Monday, 15 January 2001: 11:00 AM
Annie P. S. Wong, JISAO/Univ. of Washington, Seattle, WA; and G. C. Johnson and W. B. Owens

The ARGO program calls for a deployment of 3000 profiling floats throughout the world ocean. These floats will drift at intermediate depth, providing estimates of the flow field there. Every 10 days the floats will rise to the surface to report their positions and observed oceanic conditions in the upper 2000 m of the water column. Each float will make a vertical profile of temperature and salinity as a function of pressure as the float rises to the surface. The temperature and pressure sensors are expected to be relatively stable and accurate over the 4-year lifetime of the floats. However, the salinity measurements may accumulate significant errors as the sensors drift away from their initial calibrations for a variety of reasons. Logistics preclude retrieval of these floats for laboratory calibration to monitor sensor drift. Therefore, a system is under development to compare and calibrate the salinity data from the profiling floats with nearby historical data.

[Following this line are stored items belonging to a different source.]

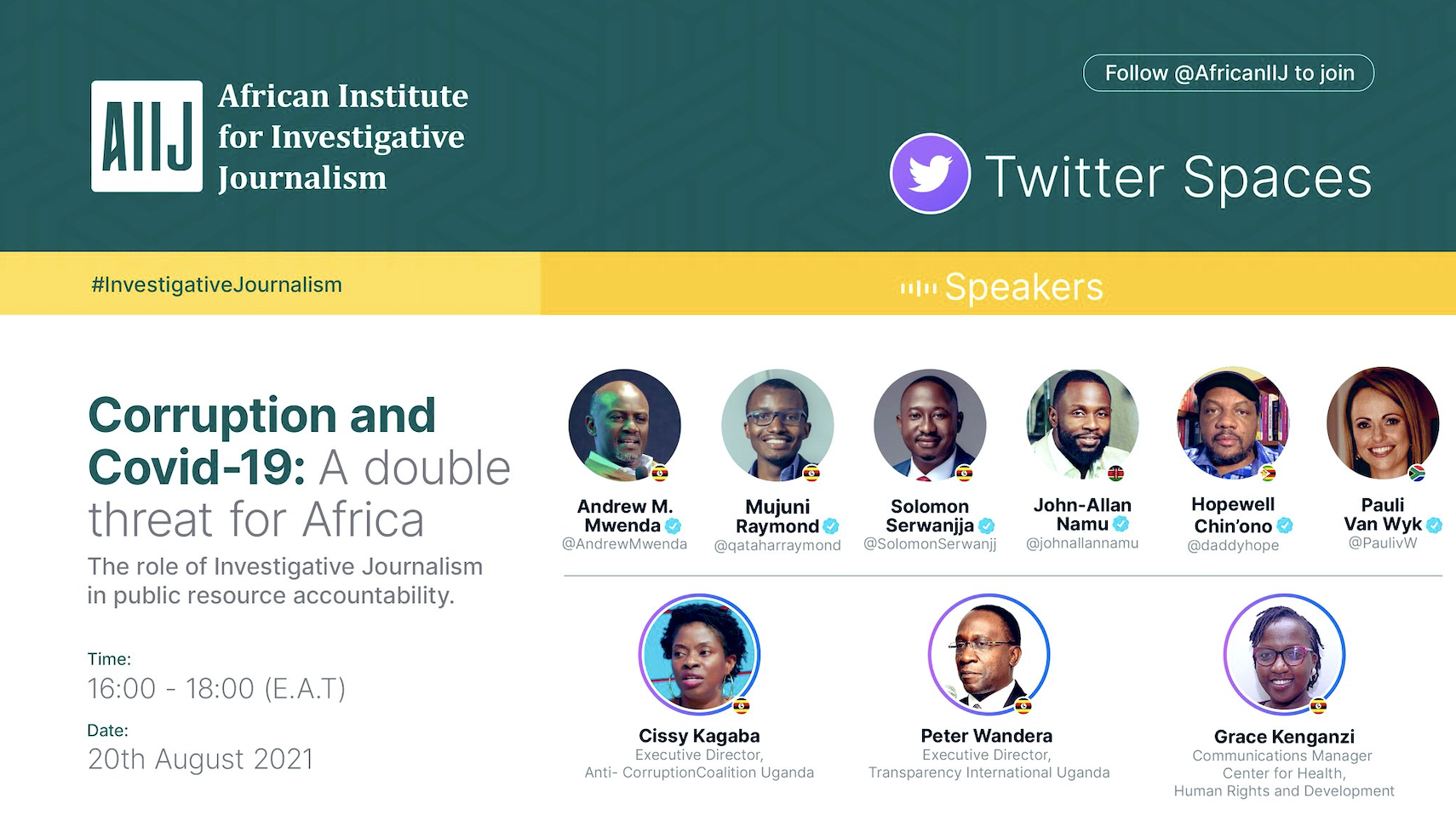Click verified badge beside Solomon Serwanjja
The width and height of the screenshot is (1456, 821).
(986, 525)
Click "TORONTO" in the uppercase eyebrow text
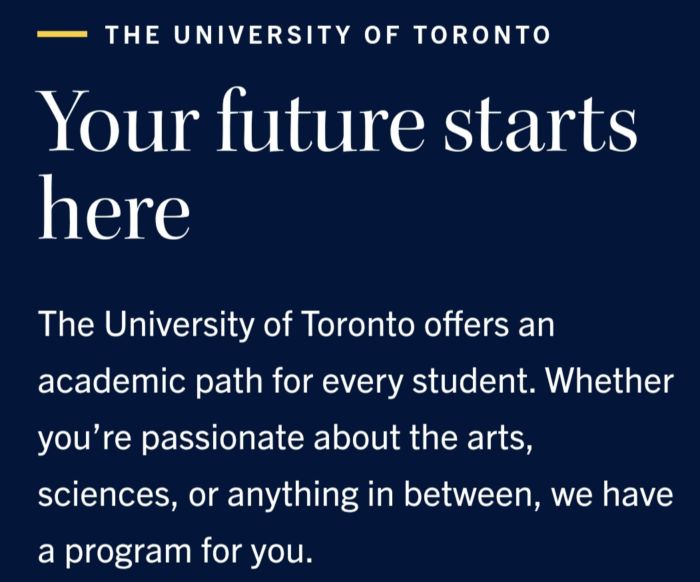700x582 pixels. click(484, 36)
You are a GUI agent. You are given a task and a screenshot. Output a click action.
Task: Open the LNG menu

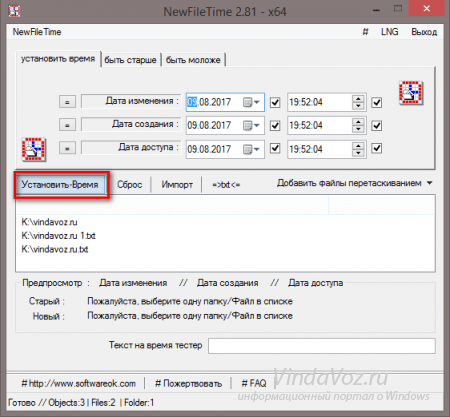pos(390,32)

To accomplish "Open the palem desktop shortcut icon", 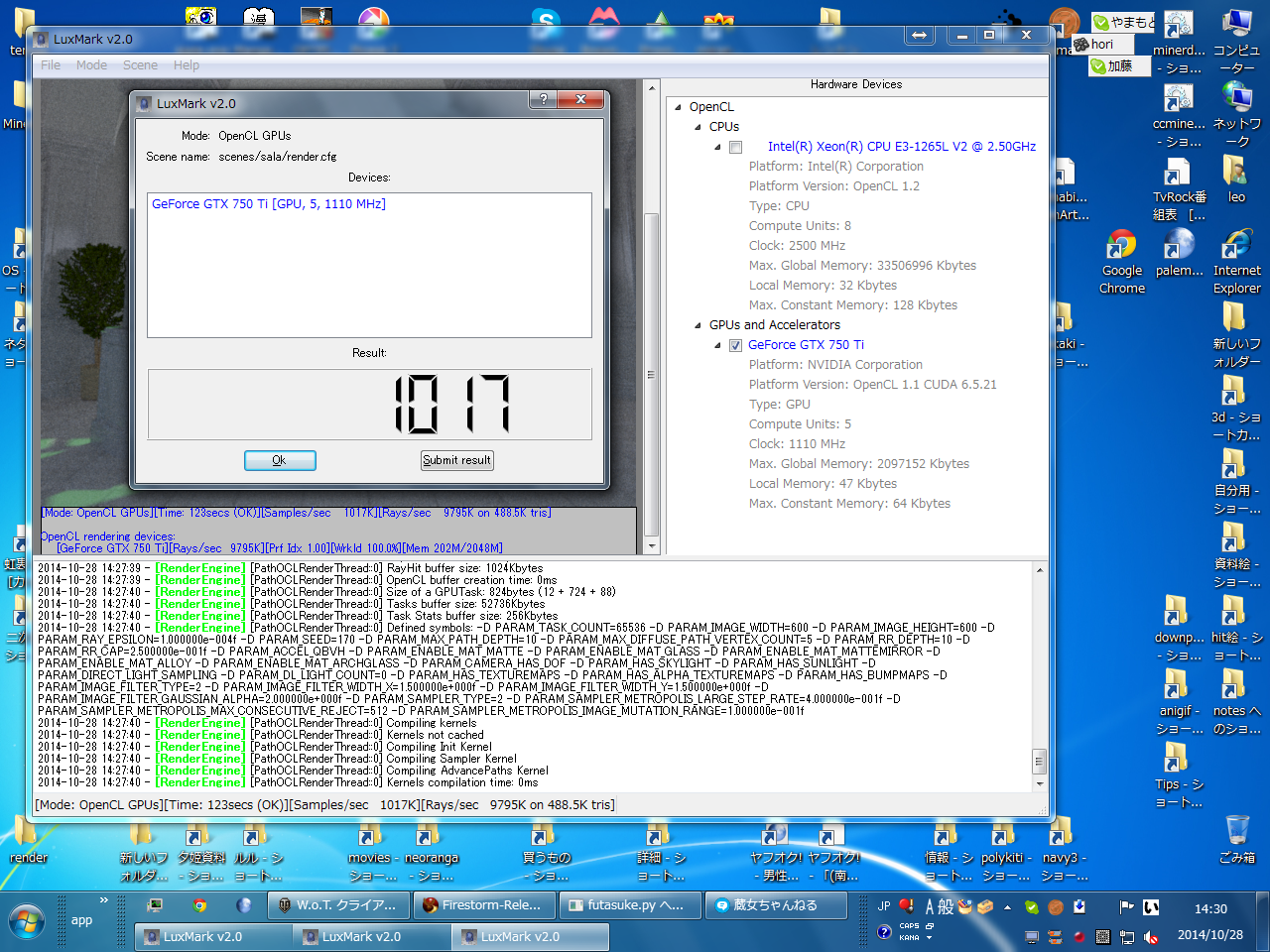I will click(1179, 245).
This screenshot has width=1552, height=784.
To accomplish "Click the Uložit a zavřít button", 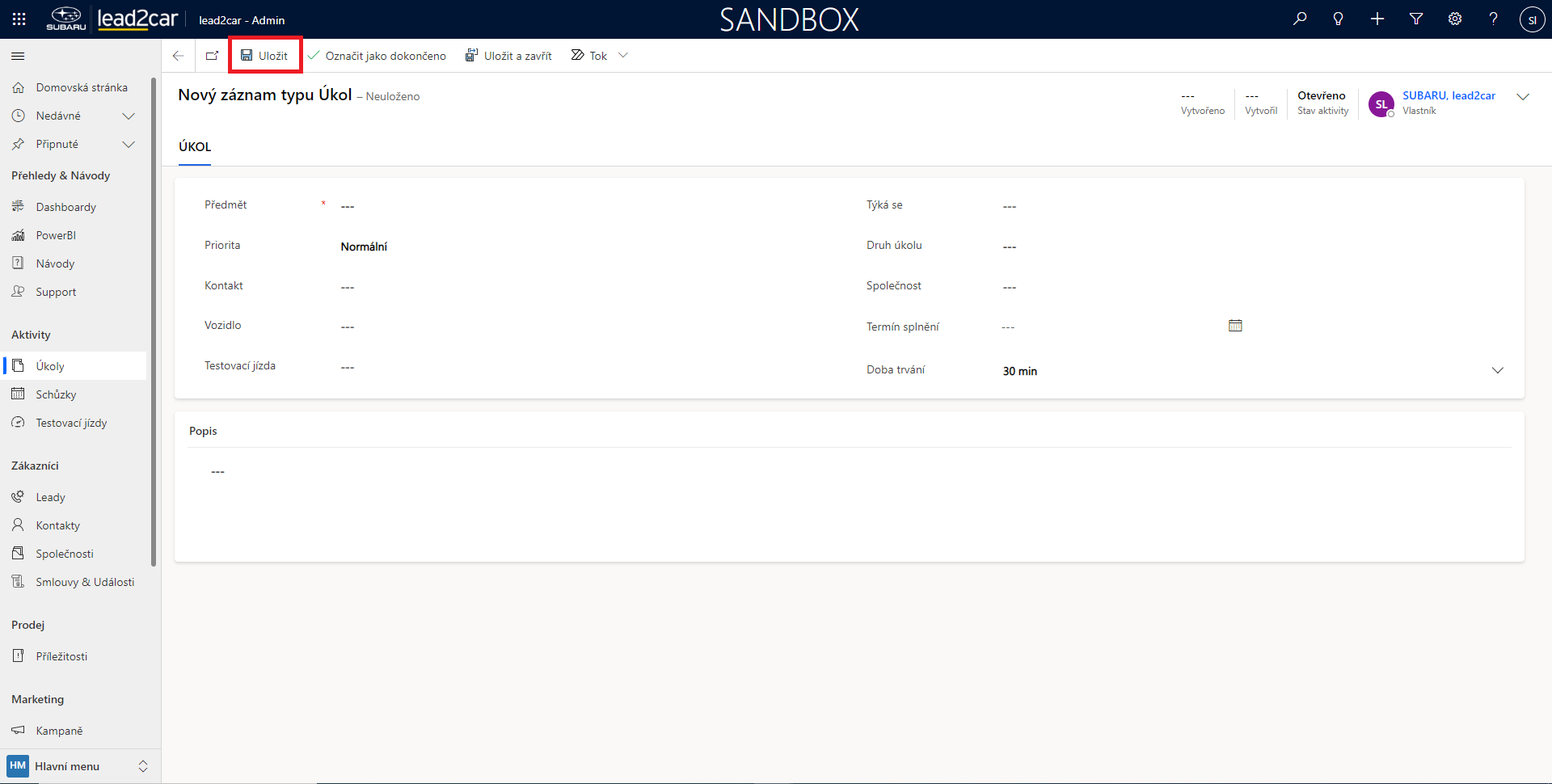I will (508, 56).
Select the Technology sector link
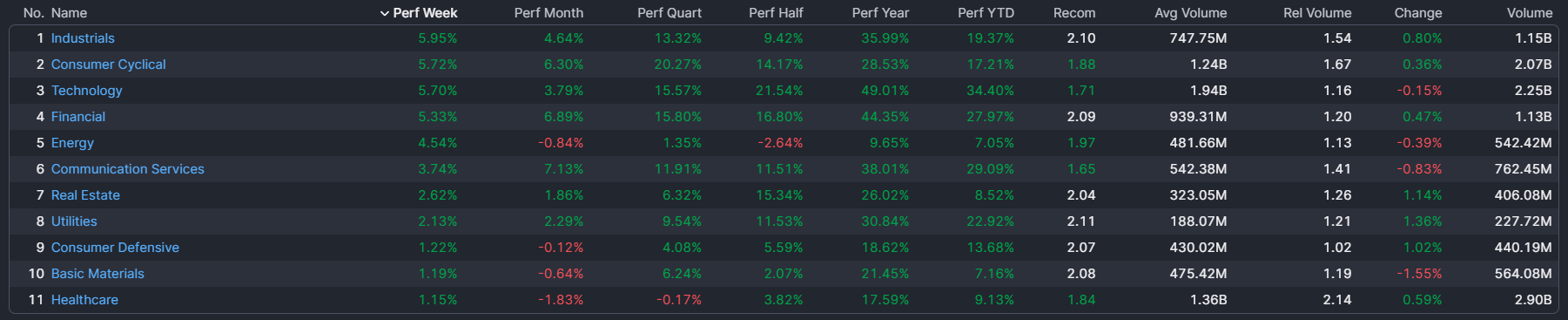 (x=86, y=91)
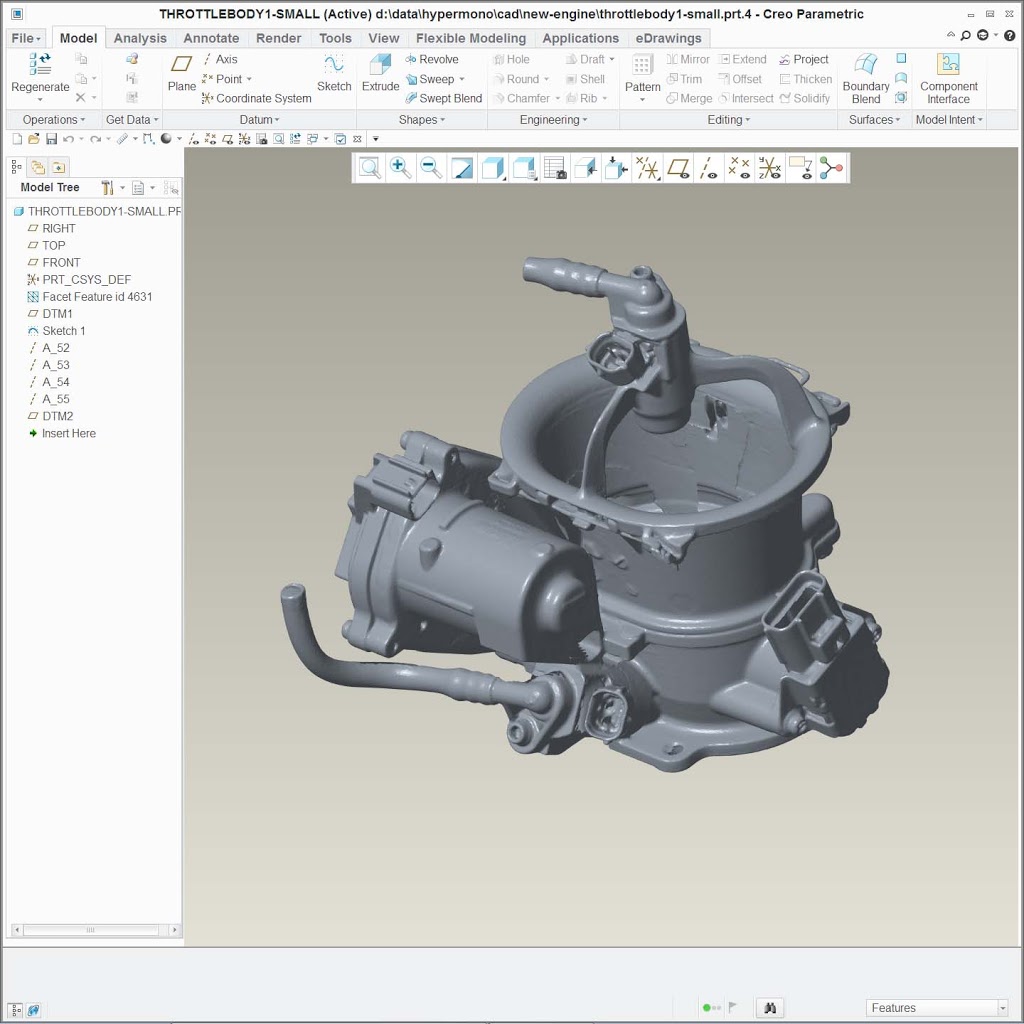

A group of nearby historical data with the strongest spatial and temporal correlations to the float profile is selected from the World Ocean Database (1998), providing comparison values of potential temperature (q), salinity (S), and pressure. Correlation time-scales are estimated from a global data set of chlorofluorocarbons (CFCs) that provides apparent age since ventilation (a rough measure of how long ago the water last saw the surface). Spatial-scale estimates are based on the average water mass length scales of the region, and are typically around 8° for longitudinal scale and 4° for latitudinal scale. An objective mapping technique is then used to obtain a q-S climatology (with error estimates) at the location and time of individual float profiles. The parameters describing the conductivity sensor drift, a time-varying slope and an overall bias, are least-squares fitted to the climatology in potential conductivity space, using the errors from the climatological q-S data as the weighting. The result is a set of calibrated salinity data including an uncertainty for the calibration. Because of the need to accumulate a time-series for calculating the calibration coefficients and the desirability of evaluating the fits away from end-points, this system will work best as a delayed-mode quality control system. A delay of a few months is the anticipated time for stable salinity calibrations.